I have never seen a situation, or even heard of one, where an officer was chastised or reprimanded for making a bad DWI arrest. In fact, I once heard a Police Chief in a very large city in Texas say in the news how “he trains his officer to make DWI arrests, and then they let the courts can sort it all out later.” In other words, police officers do not need much other than their own, subjective opinion. If you perform the sobriety tests, most likely they will form the opinion that you have lost normal use and you will be placed under arrest. If you refuse the tests, they will arrest you based on that refusal. It’s a very low standard, so much so it should scare people to NEVER DRINK AND DRIVE!

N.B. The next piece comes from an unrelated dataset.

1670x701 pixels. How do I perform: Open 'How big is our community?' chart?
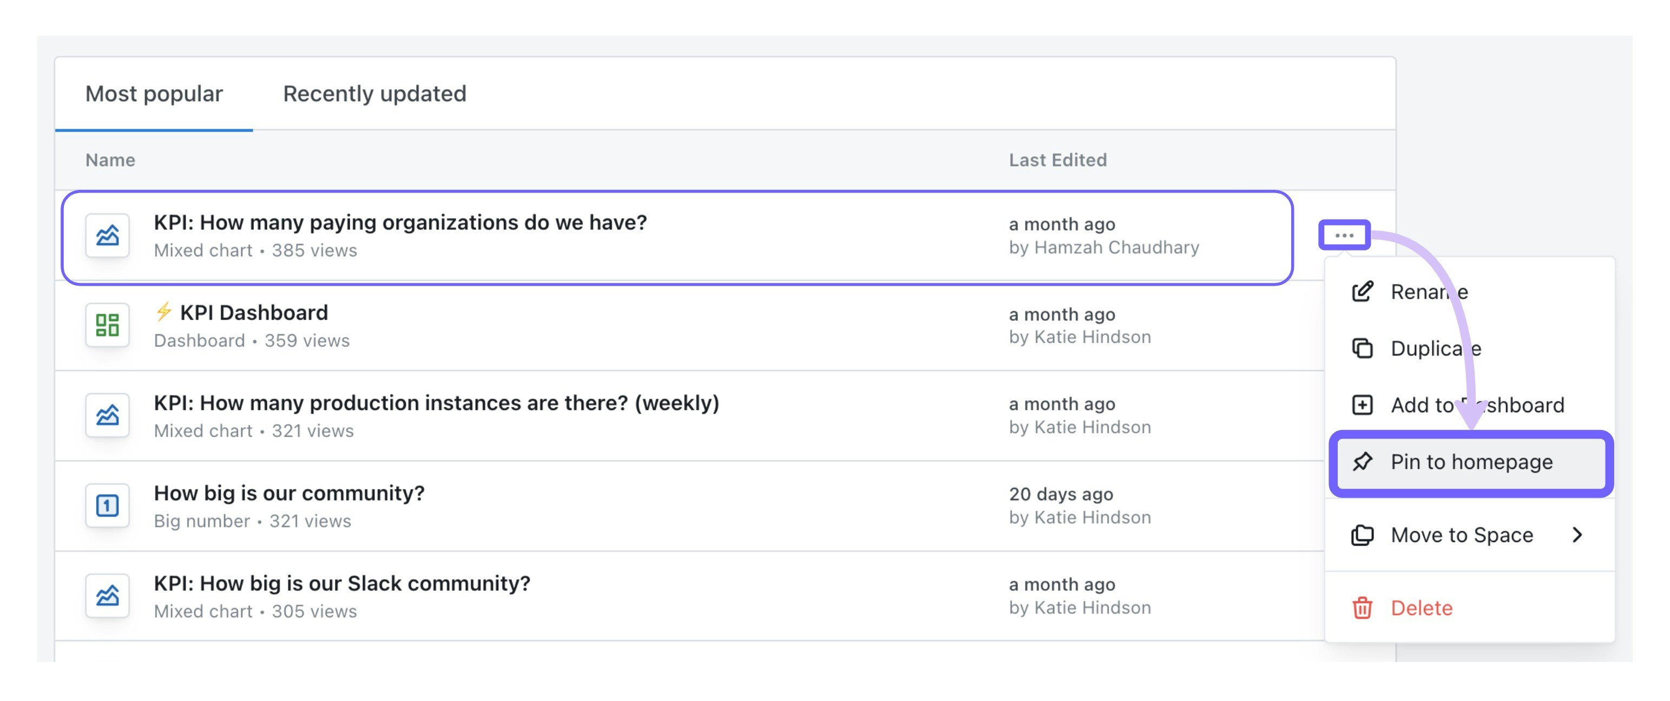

Police do need to have reasonable suspicion to make a traffic stop or to make contact with an individual to detain them, and then also must have probable cause to make an arrest. In the DWI context, that could mean just about anything, and I have seen videos and arrest reports that are nearly perfect, yet an arrest was still made. This is because this probable cause standard is substantially lower than what a jury decides in a trial when the trier of the act is tasked with determining whether a person is intoxicated with proof beyond a reasonable doubt. The state must prove every element of the offense beyond a reasonable doubt, which is the highest standard in our entire criminal justice system. However, there is a large gulf between probable cause to make an arrest and proof beyond a reasonable doubt in order to convict in court. Regardless, the police do not need much other than their own opinion. If you perform the sobriety tests, they will be of the opinion that you have lost normal use and arrest you. If you refuse the tests, they will arrest you based on that refusal.
Can The Police Use Any Of My Statements Against Me After I’ve Been Arrested For A DWI?
Any statements and/or answers you give to the police when questioned will absolutely be used against you. You are also being likely audio and video recorded for later use at a hearing or trial. This is the main reason why one should be polite but should say as little as possible. It is likely an arrest will be made, but you are helping out your attorney later in court when mounting a viable defense. Once the arrest is made, then invoke your right to an attorney and make clear that you DO NOT want to give any statements or make conversation. Simply ask for your attorney and try to end the interaction at that point. Give them as little evidence as possible. Let your attorney contest it in court later. Everything is usually recorded by their dash-cam or their body cam. Everything you say on the roadside and in the police car is being filmed and that’s why it’s incredibly important to be polite. Even if you’re not intoxicated, if you’re a jerk, rude and seem arrogant or cocky, juries and judges can very much hold that against a person and possibly convict based on that alone. Sometimes after the arrest, they will usually read a person what is commonly termed the DIC statutory warnings. It includes what will happen to your driver’s license if you refuse to give a chemical specimen, whether it’s breath or blood, or if you give a specimen that’s above a 0.08. It has to be read and is almost always recorded. It’s a very convoluted document with many references to penal codes and alcoholic beverage code. Most people will not understand it. However, anything the officer advises outside of simply reading the DIC statutory warning can be considered coercion.